Object Storage on Kubernetes? Completed with Crossplane Provider Ceph

Introducing Provider Ceph: Your K8s Control Plane for Ceph Object Storage

Today, we are excited to introduce a new addition to the Crossplane ecosystem: Provider Ceph. Developed by Akamai, Provider Ceph joins the ever-growing arsenal of Crossplane providers as it aims to become the ultimate Kubernetes control plane for Ceph object storage.

At Akamai, we were tasked with the requirement of managing S3 buckets across multiple, distributed Ceph clusters from within a local Kubernetes cluster. At the core of this system's control plane, alongside dozens of other microservices, sits Provider Ceph. This provider is specifically designed to handle S3 bucket management across multiple Ceph backends in a scalable and performant manner, serving as a vital component in our cloud-native architecture.

In this blog post, we will dive into the motivation behind developing Provider Ceph and why we felt it necessary to build our own solution. We'll explore how Crossplane emerged as the perfect framework for our needs and how we leveraged its existing constructs and utilities to craft Provider Ceph. Additionally, we'll discuss the unique twists and customizations we introduced to address our specific challenges.

Ultimately, our goal is to share our journey of creating a Crossplane provider capable of scaling to manage hundreds of thousands of S3 buckets across multiple Ceph backends. So let’s get stuck into the intricacies of Provider Ceph and its role in our cloud-native architected object storage system!
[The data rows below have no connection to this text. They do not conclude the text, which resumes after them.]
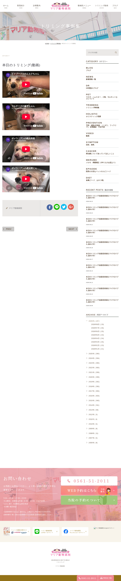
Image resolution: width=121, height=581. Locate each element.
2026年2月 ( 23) (97, 345)
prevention (101, 125)
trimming (10, 51)
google (71, 207)
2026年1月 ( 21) (97, 349)
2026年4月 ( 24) (97, 338)
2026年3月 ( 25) (97, 342)
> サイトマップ (60, 562)
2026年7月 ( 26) (97, 328)
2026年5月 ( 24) (97, 335)
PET (101, 96)
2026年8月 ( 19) (97, 324)
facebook (50, 207)
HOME (47, 43)
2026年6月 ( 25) (97, 331)
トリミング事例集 (55, 43)
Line (57, 207)
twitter (64, 207)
Meeting the Challenge: Requirements and Vision

As we considered an approach to developing an object storage system orchestrated by Kubernetes, we had several critical requirements. Despite Kubernetes being responsible for orchestration of the overall system, ultimately the object storage would exist on multiple Ceph clusters external to the Kubernetes cluster. Therefore, we required a component, capable of bridging the gap between these two environments. Each S3 bucket had to be represented by a Kubernetes Custom Resource (CR), serving as the definitive source of truth for that bucket. Our solution also had to seamlessly integrate into an event-driven architecture, reconciling the desired state with the distributed realities of our Ceph clusters in an eventually consistent model.

Moreover, S3 operations needed to be asynchronous across backends to maintain performance. For example, bucket creation and deletion are time-consuming operations, necessitating concurrent operations across all backends. This asynchronicity introduced complexity; once a bucket was created on any backend, it had to be considered ready for use. Conversely, a bucket could only be deemed deleted once removed from all backends. Additionally, our component needed to regularly monitor the health of each backend to maintain the overall system's robustness and reliability.

Furthermore, performance and scalability were paramount considerations from the outset. With the potential for hundreds of thousands of buckets and corresponding CRs, the system had to be equipped to handle such volume while implementing guardrails to ensure optimal performance.

Empowered by Crossplane: Crafting Provider Ceph

Given the background of our developers, the glaringly obvious solution to our problem was a Kubernetes operator. With requirements for a Kubernetes CR as the source of truth and a controller that fits an event-driven architecture and eventual consistency model, this approach seemed like a natural fit. The spectrum of applications of Kubernetes operators and controllers has broadened over the years, with many examples going beyond basic functionality and extending the scope of object reconciliation beyond the local Kubernetes cluster. Instead, operators are often utilized as intermediaries between a Kubernetes cluster and an external system, reconciling objects beyond the reach of the Kubernetes API. While this type of operator is not uncommon, we asked ourselves before diving headfirst into development: could there be a better way? Is there something out there that could make our lives as developers a little bit easier as we aim to meet a series of complicated requirements with a familiar pattern?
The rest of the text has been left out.